**YOUR GOAL**: Pictures stay out of the copy. Transcribe exactly, and only, the line with "Task: Expand card leftward with 左拡大" through the last line of the entries below.

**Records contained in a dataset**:

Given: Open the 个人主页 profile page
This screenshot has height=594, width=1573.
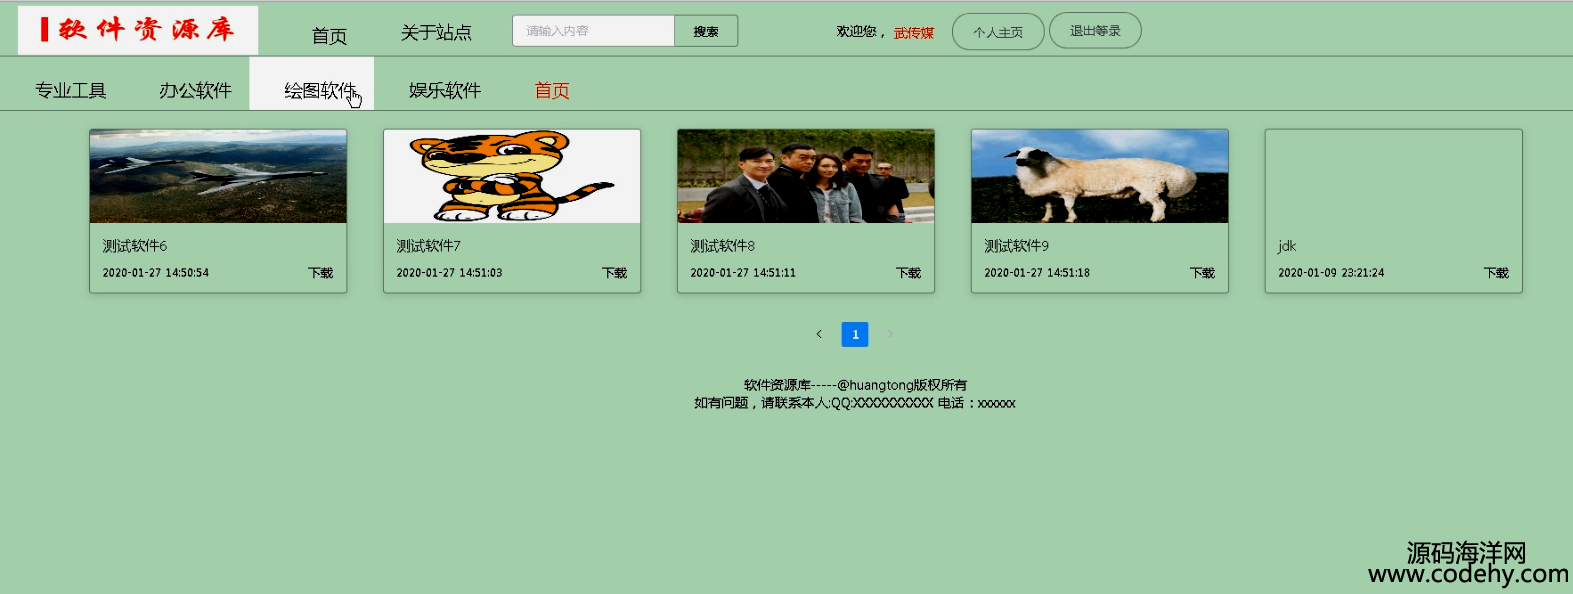Looking at the screenshot, I should pos(998,32).
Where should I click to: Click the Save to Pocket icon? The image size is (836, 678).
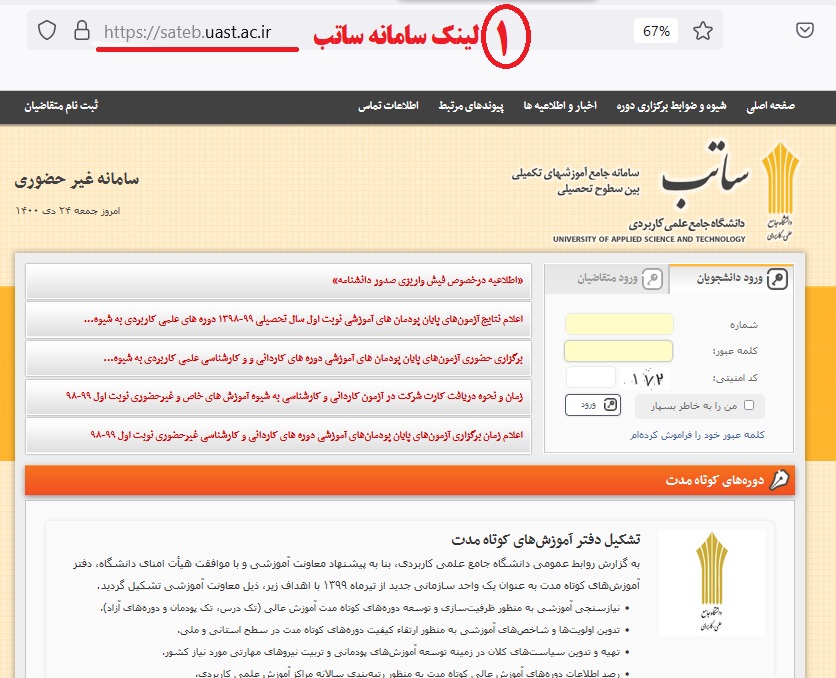pyautogui.click(x=805, y=30)
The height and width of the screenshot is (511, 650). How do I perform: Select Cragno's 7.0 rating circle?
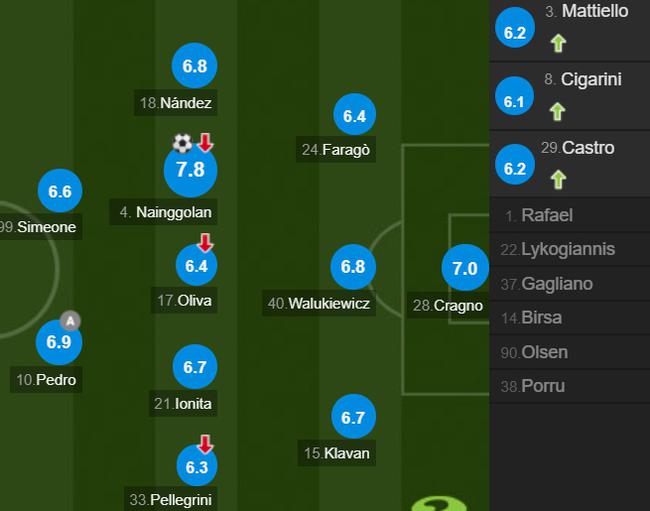pos(465,268)
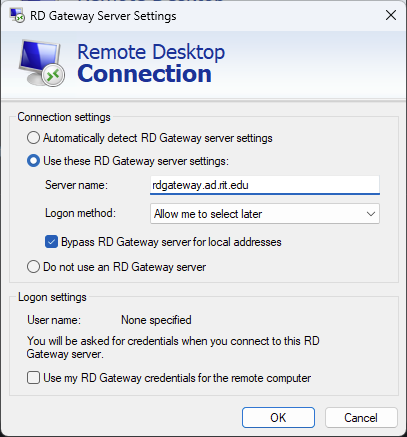
Task: Click the Logon settings group label
Action: coord(52,297)
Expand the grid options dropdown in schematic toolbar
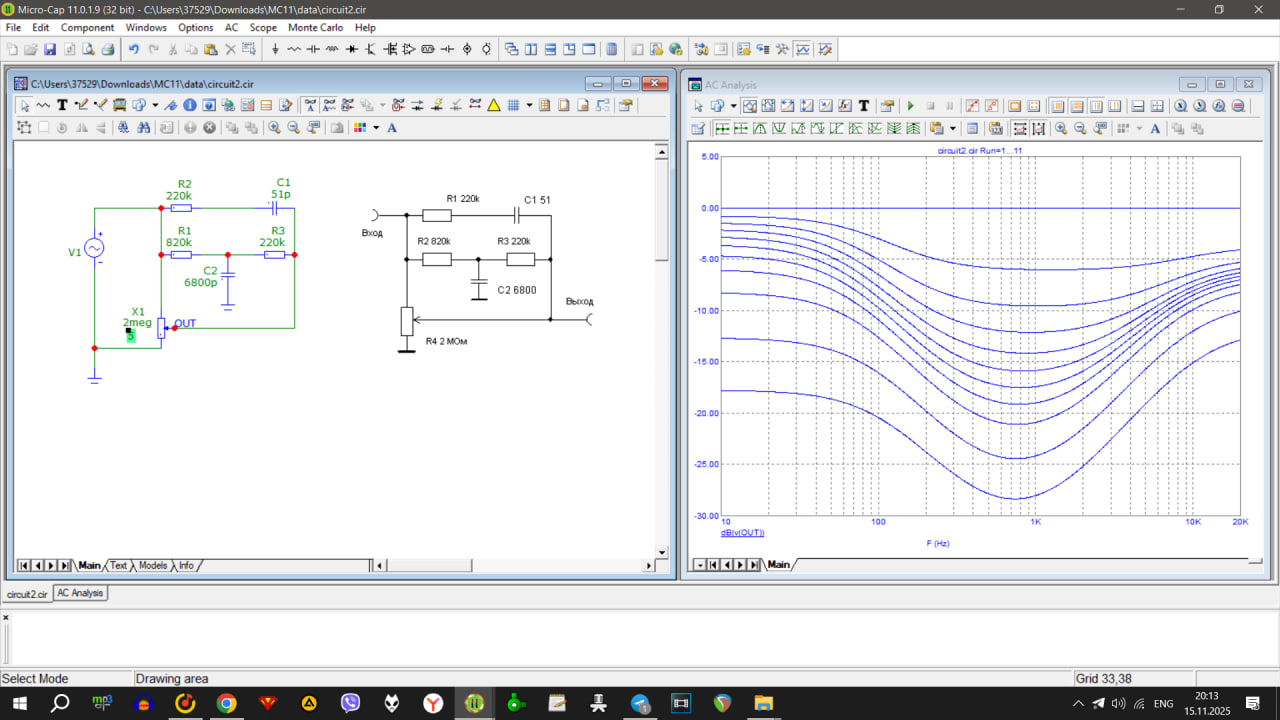Screen dimensions: 1280x720 (529, 105)
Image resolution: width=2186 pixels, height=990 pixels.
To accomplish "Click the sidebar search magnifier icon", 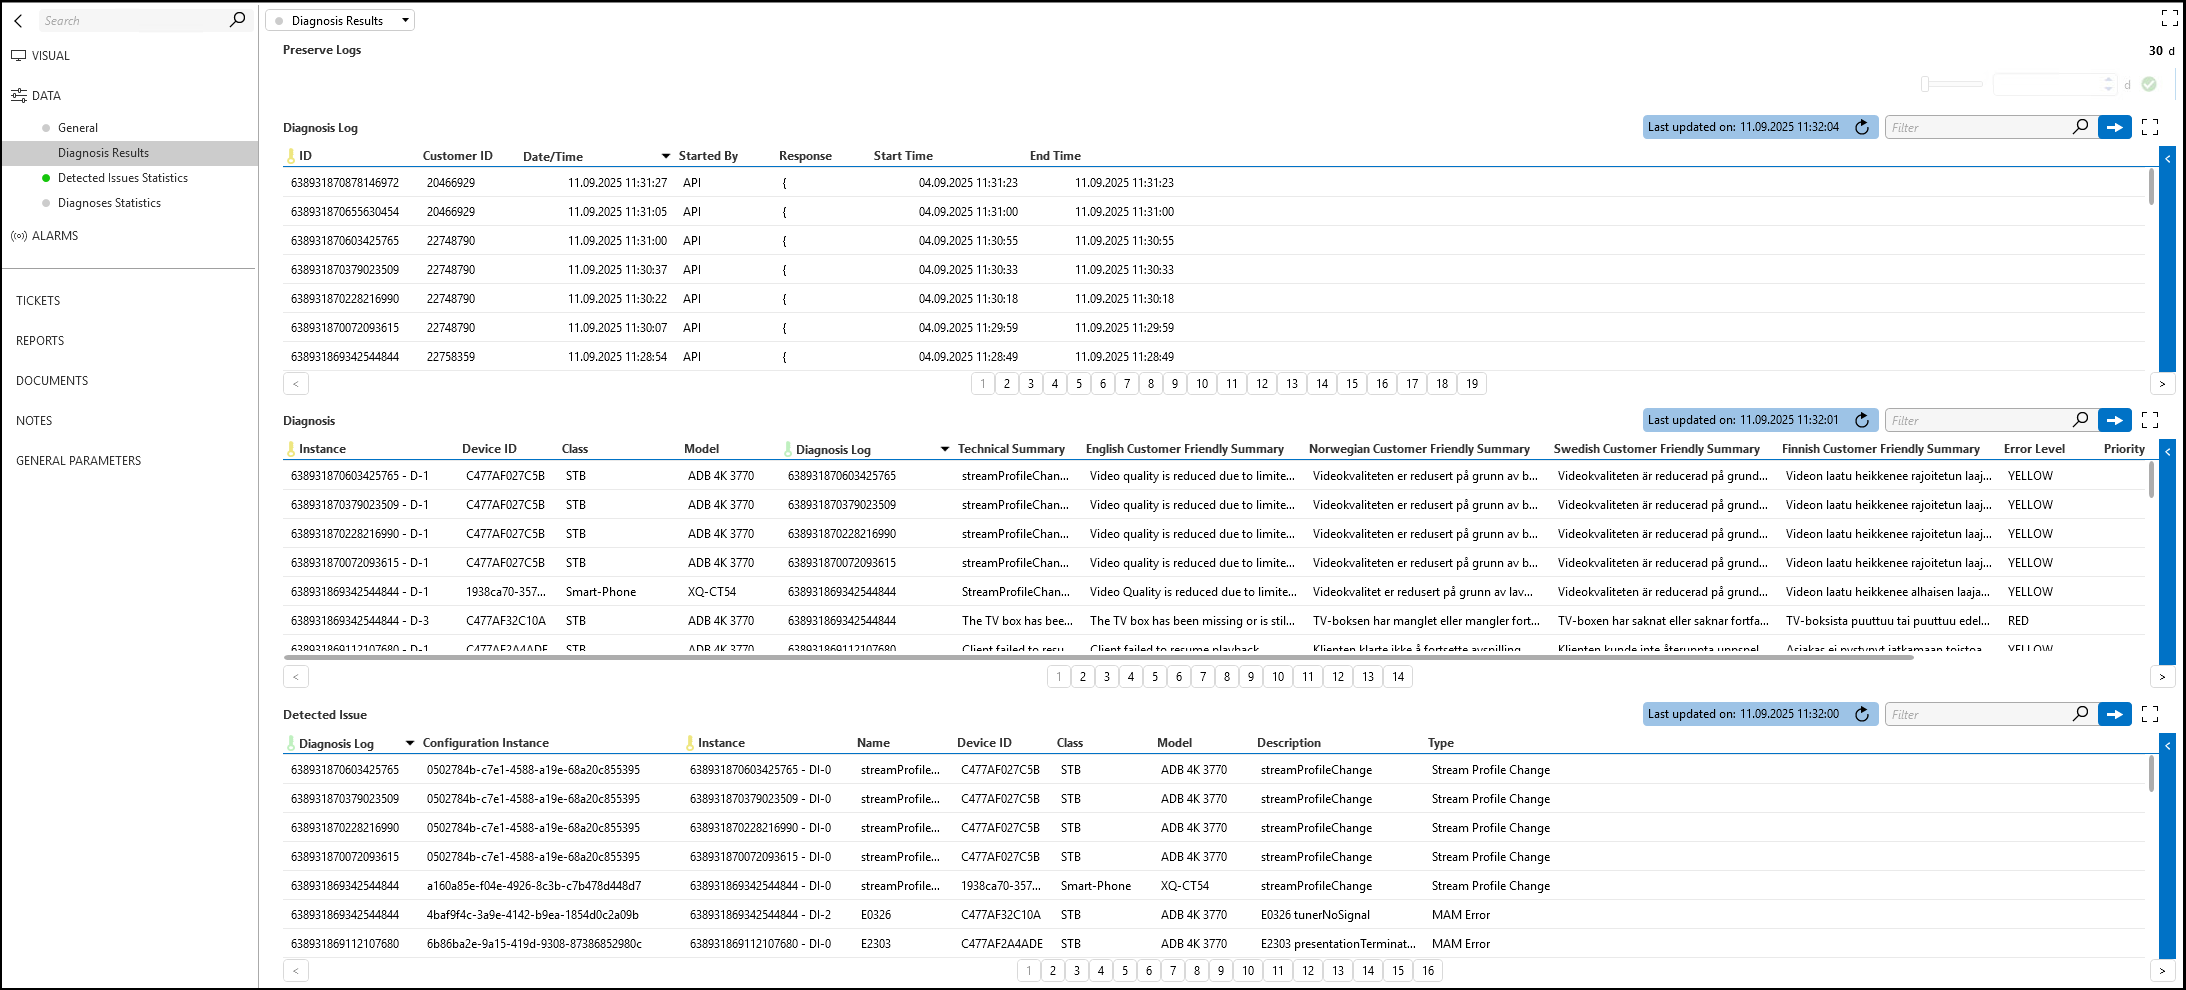I will tap(237, 20).
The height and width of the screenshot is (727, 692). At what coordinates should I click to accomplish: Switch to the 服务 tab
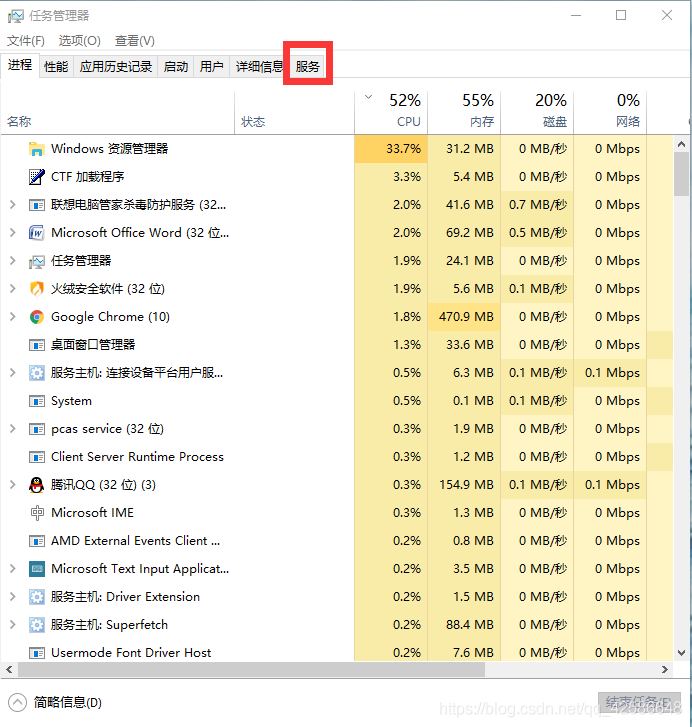click(308, 67)
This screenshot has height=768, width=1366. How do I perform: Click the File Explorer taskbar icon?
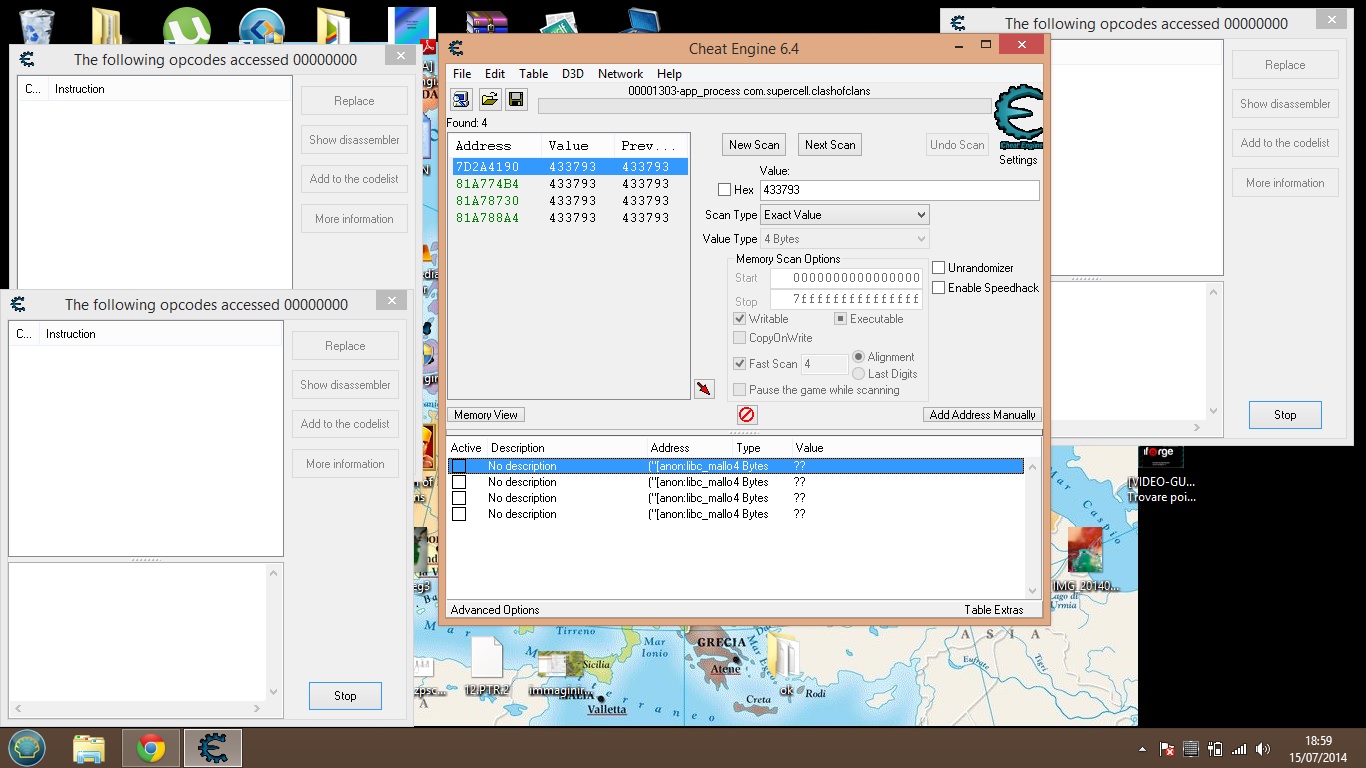(x=89, y=748)
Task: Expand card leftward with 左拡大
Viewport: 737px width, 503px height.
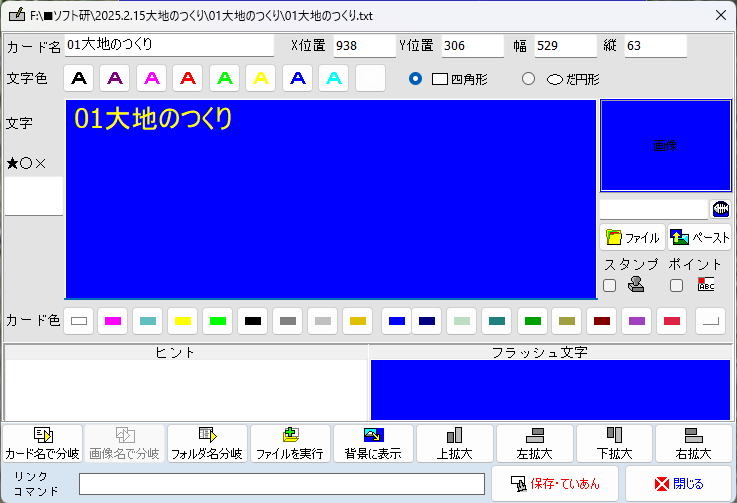Action: 535,443
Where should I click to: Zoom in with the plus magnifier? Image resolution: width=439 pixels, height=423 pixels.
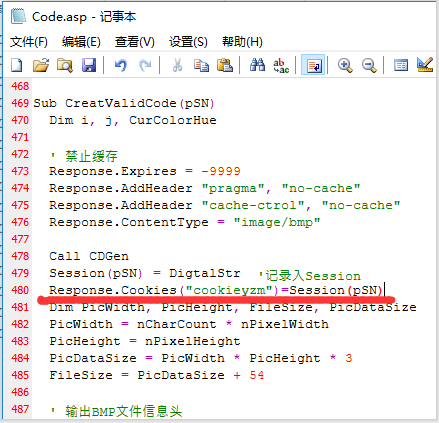tap(345, 65)
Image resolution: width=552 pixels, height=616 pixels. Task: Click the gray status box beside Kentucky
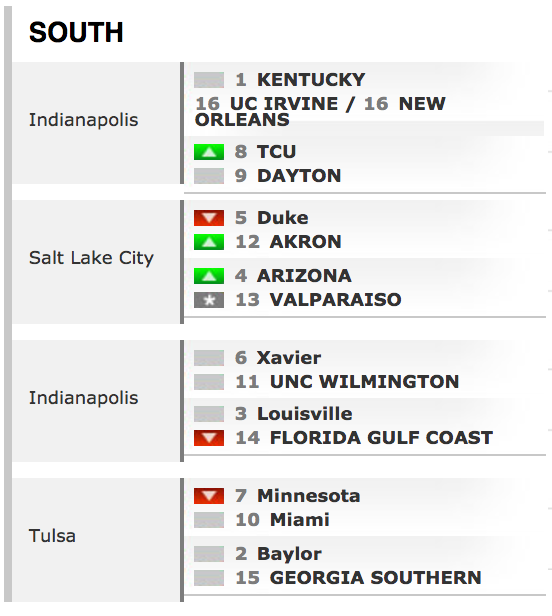pyautogui.click(x=209, y=80)
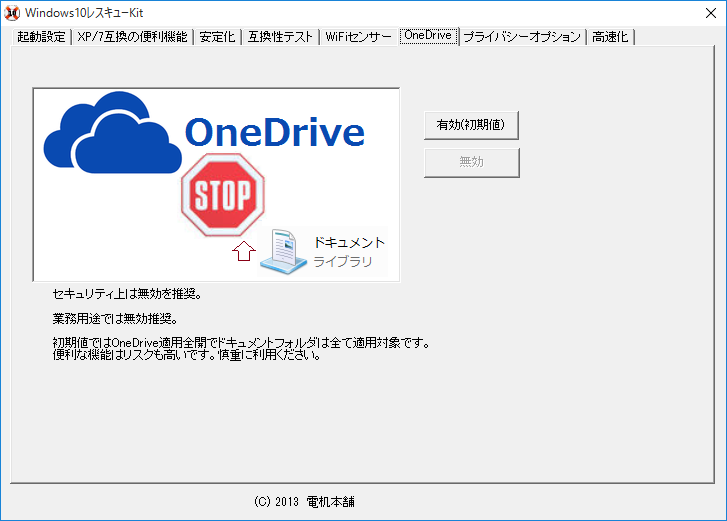Click the (C) 2013 電机本舗 copyright text
This screenshot has height=521, width=727.
tap(306, 501)
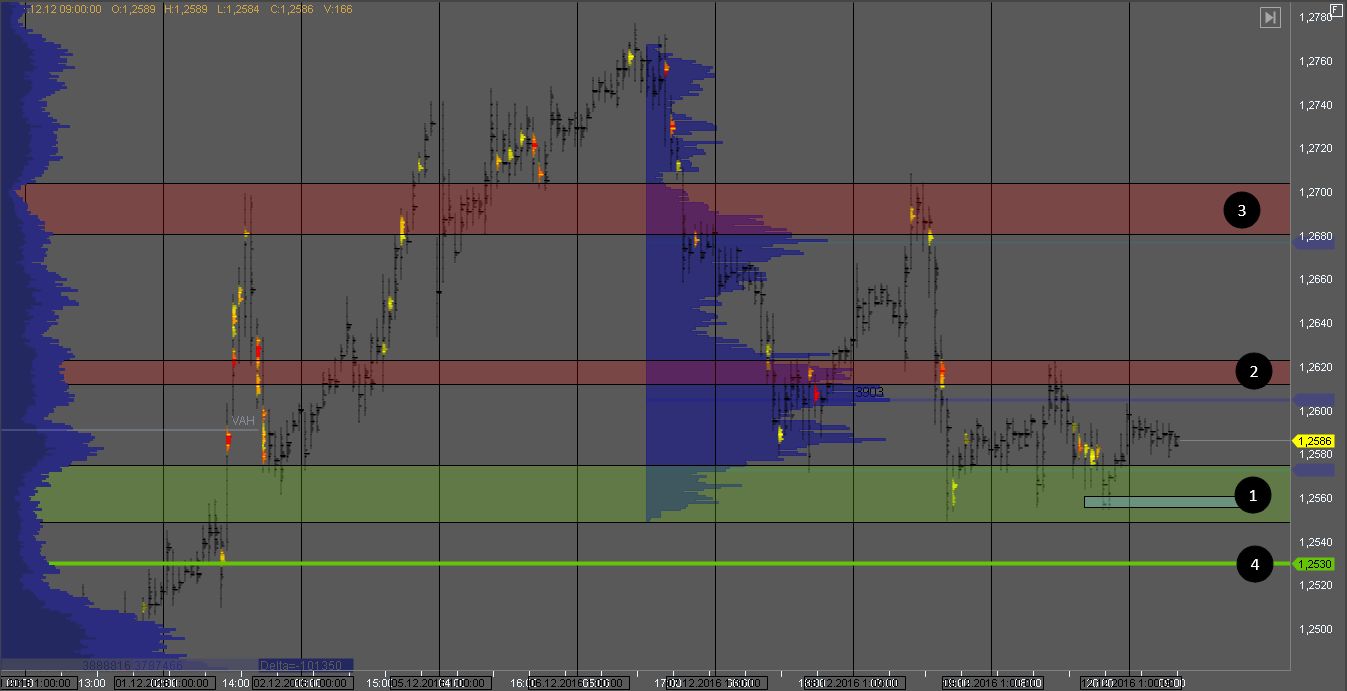1347x691 pixels.
Task: Click the scroll-to-latest-bar arrow icon
Action: pyautogui.click(x=1270, y=17)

**EXERCISE SOLUTION**:
Task: Expand card leftward with 左拡大
Viewport: 737px width, 503px height.
Action: 535,443
Where should I click to: Zoom in with the plus magnifier? Image resolution: width=439 pixels, height=423 pixels.
tap(345, 65)
Image resolution: width=552 pixels, height=616 pixels. Task: Click the gray status box beside Kentucky
pyautogui.click(x=209, y=80)
Click the (C) 2013 電机本舗 copyright text
This screenshot has height=521, width=727.
tap(306, 501)
1347x691 pixels.
Task: Click the scroll-to-latest-bar arrow icon
Action: pyautogui.click(x=1270, y=17)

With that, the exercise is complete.